Both fixed deposit and PPF offers guaranteed returns in the form of interest towards the invested amount. However, in both schemes, the investment tenure varies. Investors can choose the investment tenure based on their financial objectives. You can also attain various tax benefits on both investment options. Here are the standard differences between PPF and FD:
Parameters | Public Provident Fund | Fixed Deposit |
Issuer | The Indian Post Office and some authorized banks | Banks and NBFCs |
Eligibility Criteria | Indian resident | Indian resident, HUFs, Trust, Corporation Firms, and even NRIs |
Joint Account | Not available | Available |
Investment Tenure | Lock-in period of 15 years which you can increase by five years | Seven days to ten years |
Minimum Deposit Amount | Rs.50 per financial year | Changes according to the financial provider |
Maximum Deposit Amount | Rs.1,50,000 per financial year | No maximum limit |
Premature Withdrawal | Allowed after seven years from the start of your investment | Available anytime with a penalty |
Interest Payout | 31st March of each financial year | Can be monthly, bi-monthly, quarterly, half-yearly or annually as per your need |
Interest Rate Changes | Government announces each quarter | No pattern followed |
Loan Against Deposit | Loan available after three years of the start of your investment | Available |
Taxation On Your Interest Income | Rs.1.5 lakhs | Rs.1.5 lakhs |
Taxation On Your Deposit Amount | Qualifies for tax exemption | Doesn’t qualify; only the interest qualifies |
How Is Interest Rate For FD And PPF Gets Calculated?
When you consider a PPF account, the Ministry of Finance will decide each quarter. The current interest rate for a PPF account is 7.1%. You will get the interest payment for a PPF account on 31st March of each financial year. The interest on your PPF account gets calculated by the minimum balance in an investor account on each month 5th.
The interest rate for your fixed deposit account will get predetermined when you start your investment. The interest rate remains the same all over the tenure, and it stays the same as when you open your fixed deposit. Also, depending upon the interest payout, fixed deposit is of two types: cumulative and non-cumulative fixed deposit.

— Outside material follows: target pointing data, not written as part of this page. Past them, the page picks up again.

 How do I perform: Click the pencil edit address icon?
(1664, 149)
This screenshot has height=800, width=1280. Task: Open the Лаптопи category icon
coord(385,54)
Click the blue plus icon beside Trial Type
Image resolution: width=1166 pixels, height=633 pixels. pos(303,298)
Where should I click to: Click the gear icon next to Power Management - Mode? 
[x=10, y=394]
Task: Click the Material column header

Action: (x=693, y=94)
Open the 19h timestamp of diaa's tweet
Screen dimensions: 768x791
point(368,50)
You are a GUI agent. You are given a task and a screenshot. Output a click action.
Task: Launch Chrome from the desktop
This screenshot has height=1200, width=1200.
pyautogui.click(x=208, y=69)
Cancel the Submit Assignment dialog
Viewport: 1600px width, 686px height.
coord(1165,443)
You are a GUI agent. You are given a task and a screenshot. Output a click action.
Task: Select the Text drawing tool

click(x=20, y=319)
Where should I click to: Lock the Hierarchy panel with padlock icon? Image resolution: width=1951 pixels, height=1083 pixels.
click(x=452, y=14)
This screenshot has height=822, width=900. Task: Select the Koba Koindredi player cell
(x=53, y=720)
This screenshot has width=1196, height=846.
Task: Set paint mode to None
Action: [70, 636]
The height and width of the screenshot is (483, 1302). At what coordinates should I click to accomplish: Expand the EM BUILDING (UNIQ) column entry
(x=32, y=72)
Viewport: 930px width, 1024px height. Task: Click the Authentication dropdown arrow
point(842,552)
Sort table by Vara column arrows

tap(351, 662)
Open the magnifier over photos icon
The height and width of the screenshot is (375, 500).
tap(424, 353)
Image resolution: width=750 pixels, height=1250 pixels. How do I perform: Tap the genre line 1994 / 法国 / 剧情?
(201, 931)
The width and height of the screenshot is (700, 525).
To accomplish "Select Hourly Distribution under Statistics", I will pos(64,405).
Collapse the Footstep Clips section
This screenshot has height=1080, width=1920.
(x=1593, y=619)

However, you can calculate the estimated maturity amount for a fixed deposit investment with an FD calculator. The same goes for calculating the maturity amount for your PPF account, and you can use the PPF calculator. You can use the online calculators multiple times for deciding upon one investment that will best suit you.
Conclusion:
When you make your investment with a fixed deposit or PPF account, you can be sure that your hard-earned money doesn’t go in vain. Also, you should invest your money in some financial instruments for it to grow rather than having it idle in your account. When you want to maximize your tax benefits, you should invest in these two investment options. When you want to avail flexible tenure options, then you should invest in a fixed deposit investment. Both investments have different qualities. So you should choose the right one that best suits your financial goals when you want your investment to be successful. You should make sure to maintain a suitable investment portfolio depending upon your requirements.